> Excerpt provided

[Neurons] 2025 Neurons #39 FINAL WORD ABOUT EPISTEMOLOGY

Michael Hall meta at acsol.net
Sun Sep 21 20:11:50 EDT 2025


From: L. Michael Hall

2025 Neurons #39

September 22, 2025

NLP as Epistemology #7

 

A FINAL WORD ABOUT EPISTEMOLOGY 

 

Not long before his death, Gregory Bateson flew to London to give a lecture.
He titled it, "Last Lecture" and in it he said "I want to offer you the
thinking which I have done" over all these years.  As his going-away speech,
and as a way to summarize his life, his discoveries, all of the ideas and
models that he created, he thought that central to everything was his
thinking.  It was the greatest gift.

 

In that speech, he spoke about different kinds of thinking that he
discovered which had been the focus of his career.  He spoke about holistic
thinking-thinking about mind-body as one phenomenon and not 'mind' and
'body.' He spoke about relational thinking-how everything is related to
everything else and that thingish thinking misdirects us.  He spoke about
the heart of thinking -ideas or information as "the difference that makes a
difference" and that the only thing that gets onto the map (in the mind) is
"news of difference."  He spoke about hierarchical thinking since we have
"ideas about ideas."

> Data block
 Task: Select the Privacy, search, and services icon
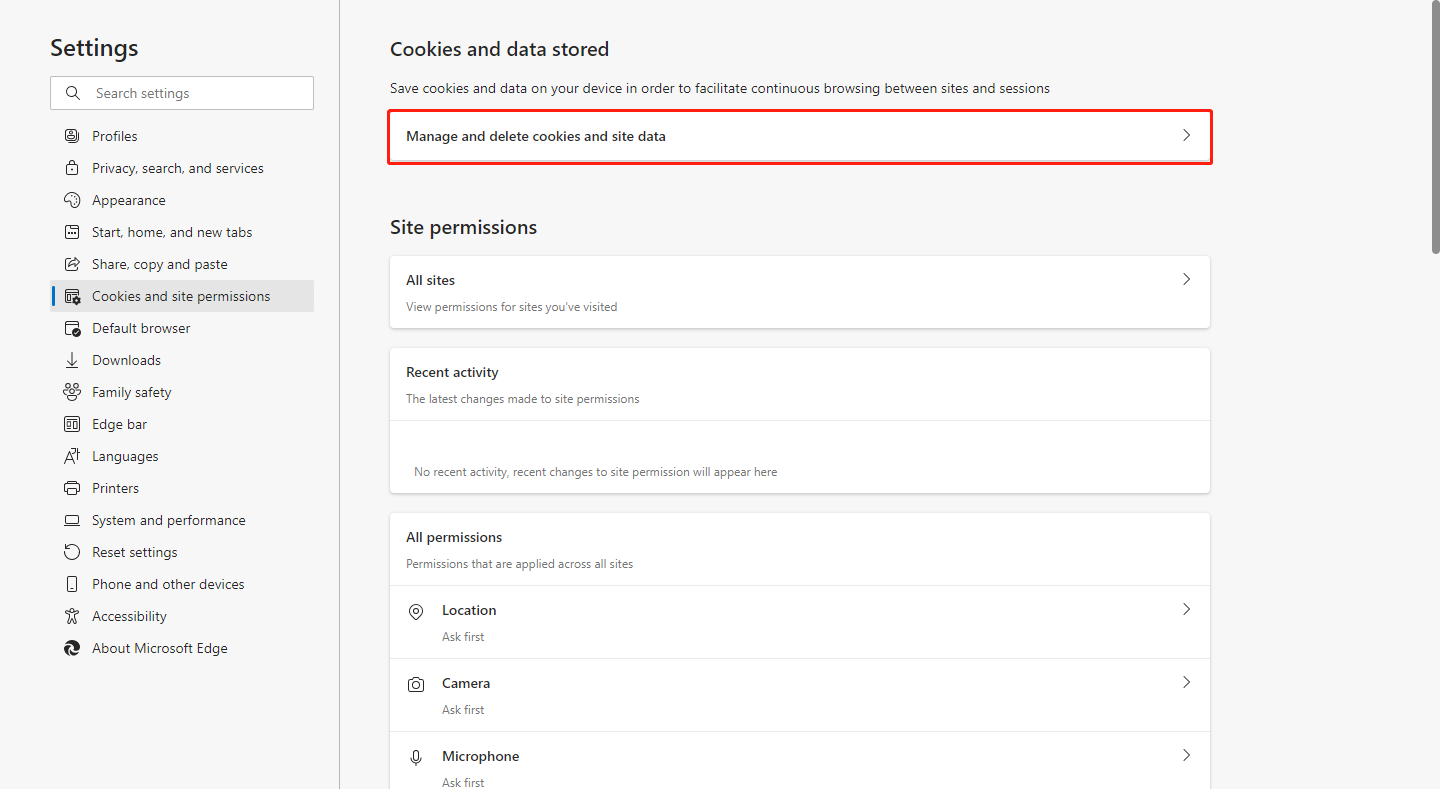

> Task goal
Rewrite the paragraph beginning "In that speech, he spoke about different kinds of thinking" from the post on epistemology above as a brief list that keeps its main facts.

> Output for this task
Kinds of thinking Bateson discovered and discussed in the speech:
- Holistic thinking: mind-body as one phenomenon, not "mind" and "body."
- Relational thinking: everything is related to everything else, and thingish thinking misdirects us.
- The heart of thinking: ideas or information as "the difference that makes a difference," with only "news of difference" getting onto the map in the mind.
- Hierarchical thinking: we have "ideas about ideas."